-- Problem description --
Extract exactly and only the lines from the one containing "The height and" through the end of the entries below. Pictures should not appear in the copy.
=== Data for the task ===
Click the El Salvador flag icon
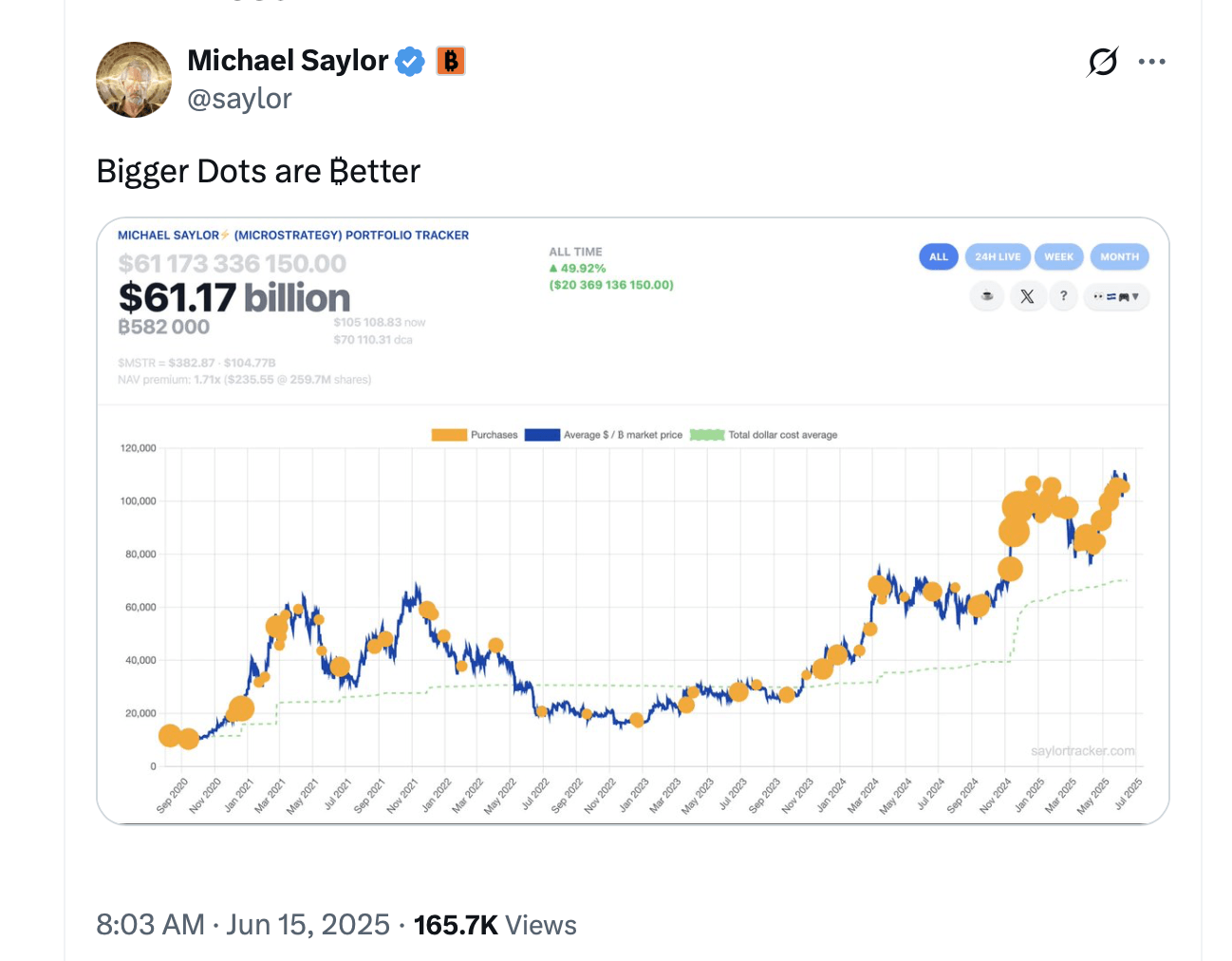The width and height of the screenshot is (1232, 961). pos(1111,295)
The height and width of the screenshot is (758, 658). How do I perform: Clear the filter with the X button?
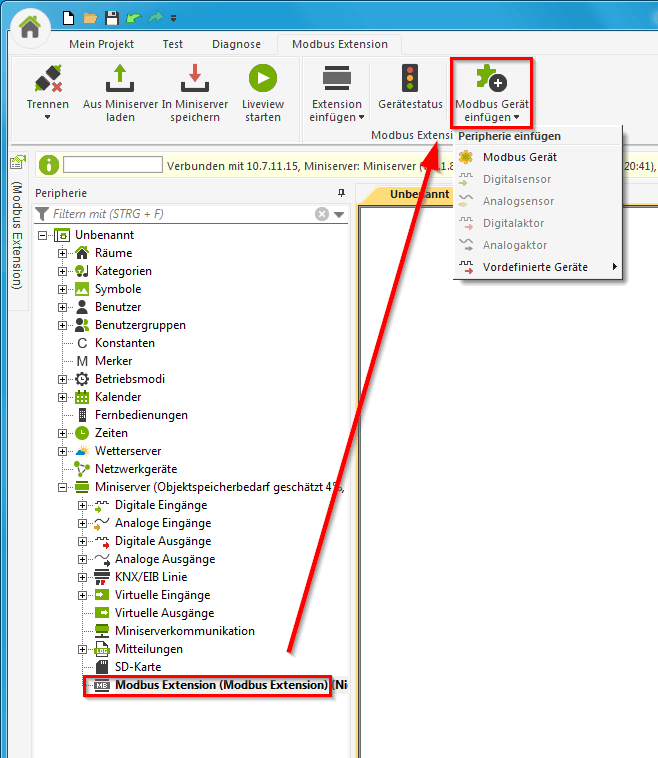click(322, 214)
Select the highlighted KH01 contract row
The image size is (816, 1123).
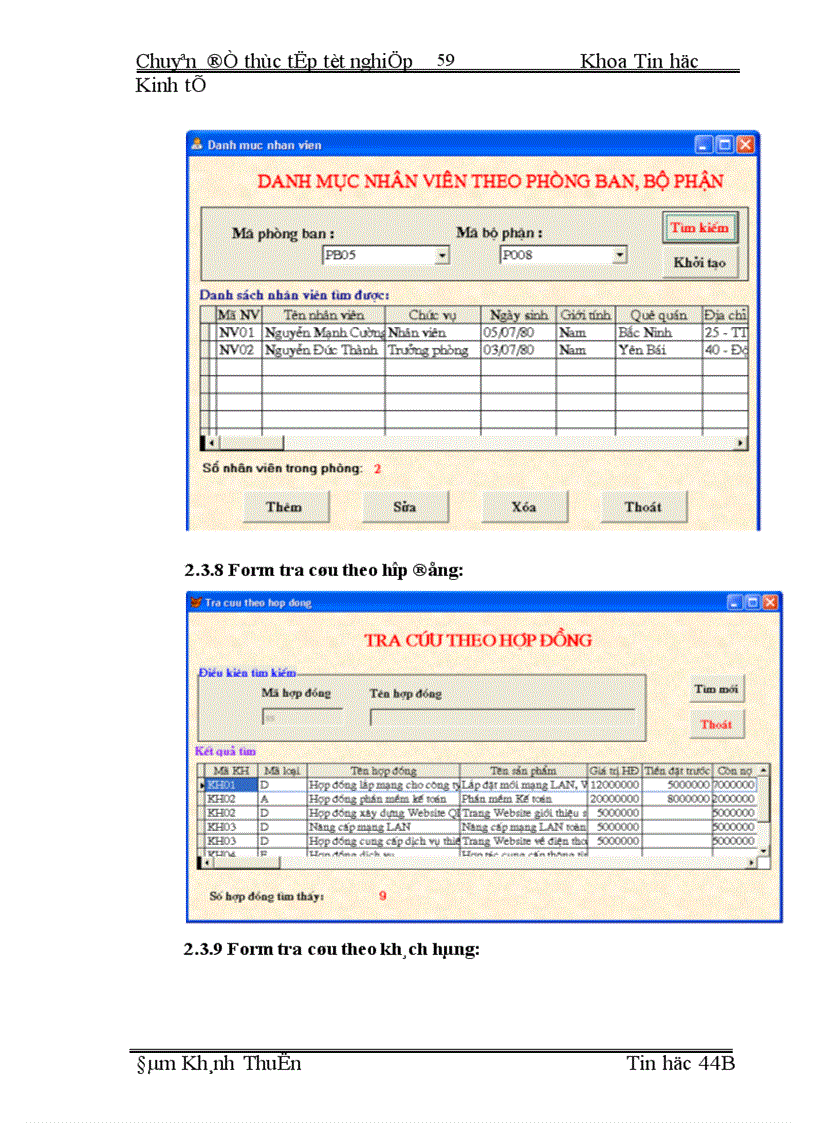point(300,785)
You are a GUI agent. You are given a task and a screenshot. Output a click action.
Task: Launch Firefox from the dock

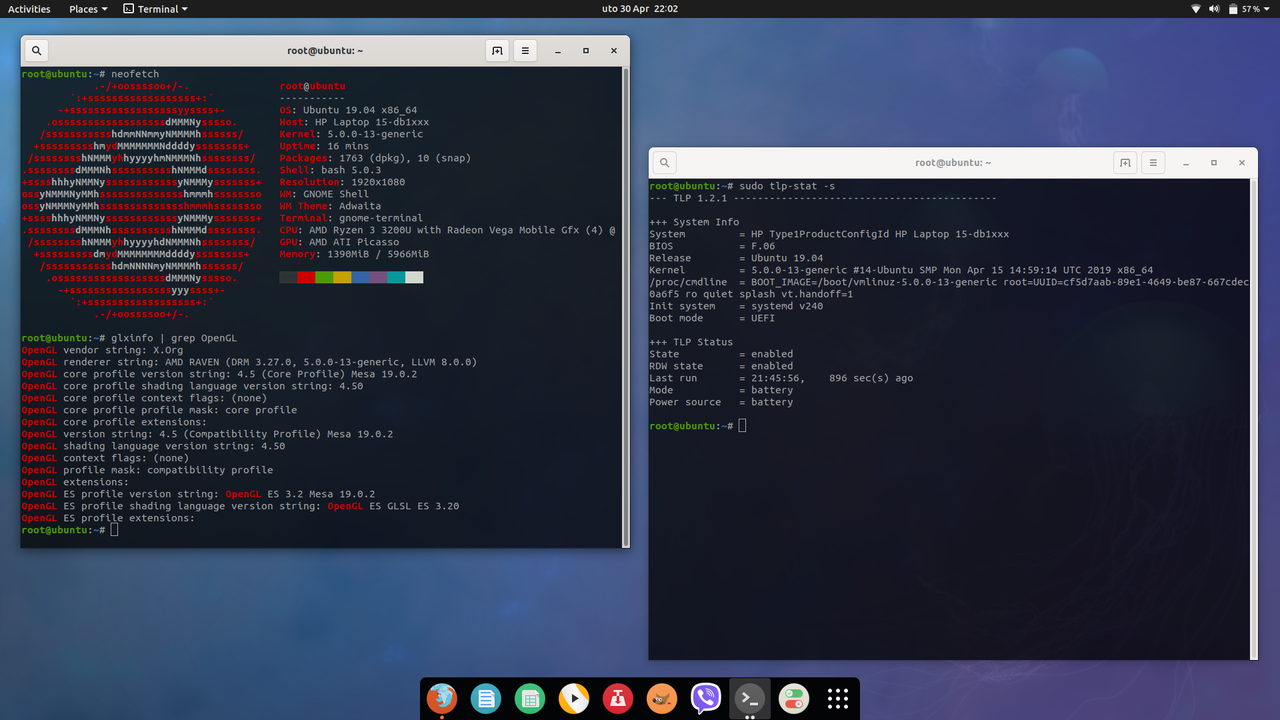point(441,699)
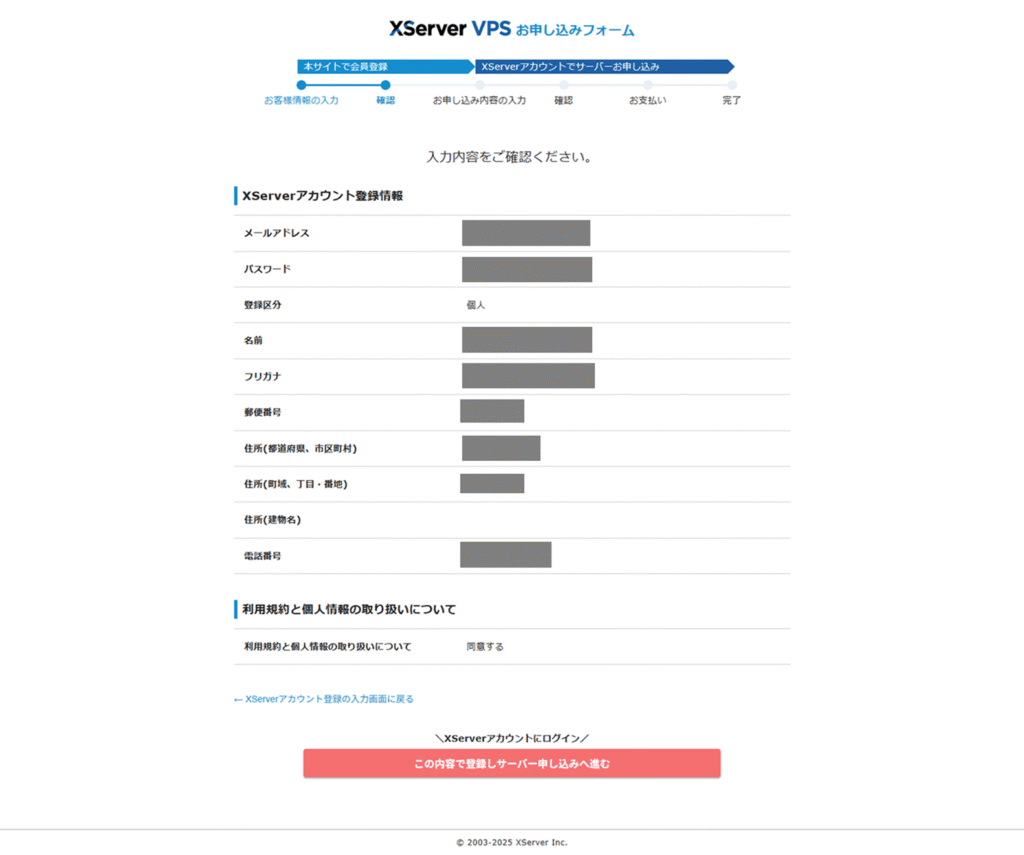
===
-- Answer box --
The height and width of the screenshot is (758, 658). How do I perform: Clear the filter with the X button?
click(322, 214)
Select the highlighted KH01 contract row
The image size is (816, 1123).
point(300,785)
You are a GUI agent. You are given a task and a screenshot. Output a click action.
Task: Launch Firefox from the dock

point(441,699)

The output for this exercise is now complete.